|SCHWARTZ, BRIAN - University Of Georgia
|PATERSON, ANDREW - University Of Georgia
|BRADY, JEFF - Texas Agrilife Research
Submitted to: Journal of the American Society for Horticultural Science
Publication Type: Peer Reviewed Journal
Publication Acceptance Date: 1/6/2010
Publication Date: 3/19/2010
Citation: Harris, K.R., Schwartz, B.M., Paterson, A.H., Brady, J.A. 2010. Identification and mapping of nucleotide binding site-leucine rich repeat resistance gene homologs in bermudagrass. Journal of the American Society Horticultural Science. 135:74-82.
Interpretive Summary: Bermudagrass is a perennial grass used widely for lawns, sports fields, parks, golf courses, pastures, and to prevent soil erosion in most of the warmer environments across the world. Although bermudagrass tolerates a diverse range of environmental conditions, it is susceptible to a wide range of fungi, nematodes, and insects. To date, the development of cultivars with resistance to diseases or pests of interest in many plant species has been accomplished by use of traditional plant breeding, the use of marker-assisted selection (MAS) to transfer resistance genes from a resistant genotype to a cultivar, and by genetic transformation. This study aimed to ‘mine’ disease resistance like genes from diploid, triploid, and hexaploid bermudagrass with resistance to various living organisms. Thirty-one unique disease resistance like genes were identified and mapped onto a bermudagrass genetic map. Genetic regions where these disease resistance genes clustered were identified. Genetic markers were created from these disease resistance like genes and may prove useful for the improvement of disease resistance in bermudagrass.

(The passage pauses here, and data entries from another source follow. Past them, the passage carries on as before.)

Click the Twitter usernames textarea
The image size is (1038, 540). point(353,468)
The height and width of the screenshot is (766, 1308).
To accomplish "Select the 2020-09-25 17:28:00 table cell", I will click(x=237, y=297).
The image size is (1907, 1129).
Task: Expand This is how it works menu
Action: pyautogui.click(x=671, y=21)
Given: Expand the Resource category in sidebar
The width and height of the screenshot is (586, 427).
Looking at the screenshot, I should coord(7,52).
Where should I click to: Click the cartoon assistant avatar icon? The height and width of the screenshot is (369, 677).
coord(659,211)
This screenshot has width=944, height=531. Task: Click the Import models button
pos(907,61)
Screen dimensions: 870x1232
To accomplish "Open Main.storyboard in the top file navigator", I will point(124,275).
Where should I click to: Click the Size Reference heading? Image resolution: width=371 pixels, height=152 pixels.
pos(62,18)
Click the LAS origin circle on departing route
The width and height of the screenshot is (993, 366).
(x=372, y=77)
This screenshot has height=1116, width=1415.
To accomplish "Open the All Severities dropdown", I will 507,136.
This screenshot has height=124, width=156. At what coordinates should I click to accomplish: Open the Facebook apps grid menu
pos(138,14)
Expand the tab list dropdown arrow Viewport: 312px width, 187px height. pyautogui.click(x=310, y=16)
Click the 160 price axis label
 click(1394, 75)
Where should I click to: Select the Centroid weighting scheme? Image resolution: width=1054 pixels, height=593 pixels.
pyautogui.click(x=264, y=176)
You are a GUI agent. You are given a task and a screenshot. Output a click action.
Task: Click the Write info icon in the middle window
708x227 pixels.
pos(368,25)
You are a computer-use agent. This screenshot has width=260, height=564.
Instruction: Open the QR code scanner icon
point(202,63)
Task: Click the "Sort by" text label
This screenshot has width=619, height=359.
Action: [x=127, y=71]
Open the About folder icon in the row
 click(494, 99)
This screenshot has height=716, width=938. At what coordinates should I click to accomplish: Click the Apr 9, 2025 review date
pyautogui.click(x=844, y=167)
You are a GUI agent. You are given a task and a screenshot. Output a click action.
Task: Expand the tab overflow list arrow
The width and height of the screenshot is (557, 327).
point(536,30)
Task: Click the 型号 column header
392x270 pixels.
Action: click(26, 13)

Technical Abstract: Thirty-one bermudagrass (Cynodon spp.) disease resistance gene homologs (BRGH) were cloned and sequenced from diploid, triploid, and hexaploid bermudagrass using degenerate primers to target the nucleotide binding site (NBS) of the NBS- leucine rich repeat (LRR) resistance gene family. Alignment of deduced amino acid sequences revealed that the conserved motifs of the NBS are present and all sequences have non- Drosophila melanogaster Toll and mammalian interleukin-1 receptor (TIR) motifs. Using a neighbor-joining algorithm, a dendrogram was created and eight BRGH groups were identified. Four BRGH markers and fifteen bermudagrass expressed sequence tags (ESTs) with homology to resistance genes or resistance gene homologs were placed on a bermudagrass genetic map. BRGH and EST markers clustered on T89 linkage groups 1a, 5a, and 19. In addition, three primers made from BRGH groups and ESTs with homology to NBS-LRR resistance genes amplify NBS-LRR homologs in zoysiagrass (Zoysia japonica or Z. matrella) or seashore paspalum (Paspalum vaginatum). This gives evidence of conservation of NBS-LRR homologs among the subfamilies Chloridoideae and Panicoideae. These BRGH and EST markers may be useful in marker-assisted selection for the improvement of disease resistance in bermudagrass.